So, for all of you proponents of "screw workers" theories, the moral of the story is: you can make workers work for next to nothing (or not work), but they will ultimately die (metaphorically speaking). And by 'workers' I mean blue-collar and white-collar ones, a.k.a. middle class. For one thing you proponents of "screw workers" theories are forgetting, is the double role they play in this world: they are not just workers, making things for you and helping you get wealthy, they are, simultaneously, your consumers, buying your stuff, and again helping you get rich.

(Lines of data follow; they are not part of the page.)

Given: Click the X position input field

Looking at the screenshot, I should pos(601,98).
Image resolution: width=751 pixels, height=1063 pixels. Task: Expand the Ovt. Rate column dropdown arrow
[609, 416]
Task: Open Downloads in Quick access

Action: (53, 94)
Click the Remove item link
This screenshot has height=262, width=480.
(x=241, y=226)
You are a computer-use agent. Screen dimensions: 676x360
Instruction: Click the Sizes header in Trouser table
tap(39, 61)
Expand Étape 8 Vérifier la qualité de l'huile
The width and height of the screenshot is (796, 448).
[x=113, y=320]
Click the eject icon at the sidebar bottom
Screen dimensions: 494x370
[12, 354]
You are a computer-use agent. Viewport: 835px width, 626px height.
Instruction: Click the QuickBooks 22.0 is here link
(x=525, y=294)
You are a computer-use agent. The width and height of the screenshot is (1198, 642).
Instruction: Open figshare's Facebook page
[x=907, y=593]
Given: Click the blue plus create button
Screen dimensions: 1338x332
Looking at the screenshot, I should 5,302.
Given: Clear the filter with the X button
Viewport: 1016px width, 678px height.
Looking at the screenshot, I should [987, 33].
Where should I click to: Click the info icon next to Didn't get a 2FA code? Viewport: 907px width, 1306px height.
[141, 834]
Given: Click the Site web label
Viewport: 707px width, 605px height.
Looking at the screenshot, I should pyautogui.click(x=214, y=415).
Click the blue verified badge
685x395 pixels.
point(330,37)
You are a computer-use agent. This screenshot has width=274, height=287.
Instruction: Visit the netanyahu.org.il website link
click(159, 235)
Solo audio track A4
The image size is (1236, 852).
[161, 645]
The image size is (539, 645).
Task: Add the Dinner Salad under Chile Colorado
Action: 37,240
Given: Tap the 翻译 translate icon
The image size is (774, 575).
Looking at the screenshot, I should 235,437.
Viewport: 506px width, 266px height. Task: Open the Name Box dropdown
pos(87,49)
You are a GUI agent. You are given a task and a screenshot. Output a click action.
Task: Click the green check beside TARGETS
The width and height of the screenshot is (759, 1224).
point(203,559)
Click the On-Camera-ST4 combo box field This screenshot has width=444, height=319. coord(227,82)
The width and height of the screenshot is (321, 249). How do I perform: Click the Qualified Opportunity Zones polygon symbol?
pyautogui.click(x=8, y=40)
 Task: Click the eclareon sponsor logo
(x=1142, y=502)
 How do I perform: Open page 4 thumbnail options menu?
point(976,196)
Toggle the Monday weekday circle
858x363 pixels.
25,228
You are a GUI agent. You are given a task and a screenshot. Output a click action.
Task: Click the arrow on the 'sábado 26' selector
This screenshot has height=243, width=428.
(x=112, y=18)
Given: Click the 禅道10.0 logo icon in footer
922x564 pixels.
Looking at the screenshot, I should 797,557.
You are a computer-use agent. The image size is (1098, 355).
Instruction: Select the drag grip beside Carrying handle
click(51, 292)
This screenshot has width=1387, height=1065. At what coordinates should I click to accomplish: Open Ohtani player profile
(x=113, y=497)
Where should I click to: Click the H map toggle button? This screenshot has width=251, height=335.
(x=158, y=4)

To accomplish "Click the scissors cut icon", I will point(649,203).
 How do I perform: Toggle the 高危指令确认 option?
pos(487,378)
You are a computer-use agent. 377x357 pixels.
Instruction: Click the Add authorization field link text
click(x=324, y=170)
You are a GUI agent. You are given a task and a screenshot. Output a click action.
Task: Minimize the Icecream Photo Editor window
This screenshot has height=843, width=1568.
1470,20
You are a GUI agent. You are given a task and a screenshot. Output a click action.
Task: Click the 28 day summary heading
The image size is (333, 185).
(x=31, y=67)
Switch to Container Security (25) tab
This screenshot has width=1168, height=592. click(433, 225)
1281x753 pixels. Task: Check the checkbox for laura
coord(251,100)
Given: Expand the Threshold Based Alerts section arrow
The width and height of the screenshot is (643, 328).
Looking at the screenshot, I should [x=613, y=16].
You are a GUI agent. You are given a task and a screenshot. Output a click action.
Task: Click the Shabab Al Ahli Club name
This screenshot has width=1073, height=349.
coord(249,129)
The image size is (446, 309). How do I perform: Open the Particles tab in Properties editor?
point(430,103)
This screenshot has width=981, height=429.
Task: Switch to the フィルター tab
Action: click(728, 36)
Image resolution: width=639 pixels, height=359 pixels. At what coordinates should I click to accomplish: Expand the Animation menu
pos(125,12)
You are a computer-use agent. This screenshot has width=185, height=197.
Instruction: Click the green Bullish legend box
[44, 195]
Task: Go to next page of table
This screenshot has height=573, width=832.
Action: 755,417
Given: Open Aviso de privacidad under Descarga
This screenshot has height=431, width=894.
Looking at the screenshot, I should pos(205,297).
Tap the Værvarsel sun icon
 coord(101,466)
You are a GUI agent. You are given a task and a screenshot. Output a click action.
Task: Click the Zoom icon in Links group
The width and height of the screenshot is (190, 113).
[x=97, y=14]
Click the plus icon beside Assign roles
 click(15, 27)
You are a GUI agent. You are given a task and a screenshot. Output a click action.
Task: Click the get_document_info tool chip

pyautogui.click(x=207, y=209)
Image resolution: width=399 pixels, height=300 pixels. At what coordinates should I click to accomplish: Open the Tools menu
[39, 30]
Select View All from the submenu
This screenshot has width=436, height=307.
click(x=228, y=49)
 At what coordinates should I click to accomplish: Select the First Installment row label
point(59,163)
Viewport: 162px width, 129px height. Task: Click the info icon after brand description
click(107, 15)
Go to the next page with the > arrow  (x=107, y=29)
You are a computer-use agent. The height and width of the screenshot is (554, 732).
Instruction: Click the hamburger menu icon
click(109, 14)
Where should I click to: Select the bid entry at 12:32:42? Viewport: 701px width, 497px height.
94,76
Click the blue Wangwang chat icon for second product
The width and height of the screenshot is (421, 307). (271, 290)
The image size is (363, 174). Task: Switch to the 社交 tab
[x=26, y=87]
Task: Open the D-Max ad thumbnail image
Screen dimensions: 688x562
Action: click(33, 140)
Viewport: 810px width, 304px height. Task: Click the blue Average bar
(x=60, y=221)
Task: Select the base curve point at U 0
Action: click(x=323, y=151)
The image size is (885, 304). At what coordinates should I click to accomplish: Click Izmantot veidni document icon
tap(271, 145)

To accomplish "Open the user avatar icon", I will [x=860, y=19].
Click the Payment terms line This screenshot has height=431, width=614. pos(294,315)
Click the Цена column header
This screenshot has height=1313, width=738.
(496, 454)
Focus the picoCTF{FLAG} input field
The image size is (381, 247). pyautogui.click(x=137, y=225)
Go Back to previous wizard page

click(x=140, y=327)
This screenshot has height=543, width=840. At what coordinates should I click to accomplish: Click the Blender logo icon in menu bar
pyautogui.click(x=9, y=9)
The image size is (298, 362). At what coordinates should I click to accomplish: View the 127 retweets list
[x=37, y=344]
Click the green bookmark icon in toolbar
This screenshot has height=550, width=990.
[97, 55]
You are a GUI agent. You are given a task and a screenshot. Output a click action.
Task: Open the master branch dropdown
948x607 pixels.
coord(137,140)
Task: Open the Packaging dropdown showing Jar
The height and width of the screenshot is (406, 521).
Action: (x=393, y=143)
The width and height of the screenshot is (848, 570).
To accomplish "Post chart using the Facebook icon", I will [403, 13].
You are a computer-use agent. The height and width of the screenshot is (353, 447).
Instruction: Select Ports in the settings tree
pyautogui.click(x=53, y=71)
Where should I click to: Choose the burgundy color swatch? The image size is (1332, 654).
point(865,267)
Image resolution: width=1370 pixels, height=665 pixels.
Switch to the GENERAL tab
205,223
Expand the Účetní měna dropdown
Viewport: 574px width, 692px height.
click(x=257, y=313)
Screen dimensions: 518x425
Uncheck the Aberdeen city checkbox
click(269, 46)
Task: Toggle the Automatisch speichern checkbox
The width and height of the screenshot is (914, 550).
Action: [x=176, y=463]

Slobodan, I think you are being gripped by trace memories. I can't read here anywhere where anyone advocates 'workers' be forced to work for slave-rates (though to be accurate, I always thought slaves worked for feed and lodging alone). From
my perspective on the subject, everyone should be paid what they are worth - that's the difficult calculation, of course - but their worth depends on how much they are needed and, in the sense of workers as employees, includes the possibility/viability of their continued employment by any organization. That's why I advocate the impossible-to-apply, but desirable universal subjection to the self-employed experience: it rapidy teaches one the perspectives of reality: you are usually
not indispesable and there are queues waiting not so patiently behind you for every job or sale you might be fortunate enough to secure. The union boss neither knows nor cares, and if he is enlightened enough to know, he certainly doesn't push it around to his followers.
Trouble is, the entire matter becomes embroiled with 'rights' and politics and reality is forgotten in the resulting conversation between people who are then driven into opposite corners which usually demand total blindness to the other point of view.
Basically, Life's reality is this: nobody owes you a thing. That's the bottom line, the platform from which you have to begin your crawl or march or sprint through life.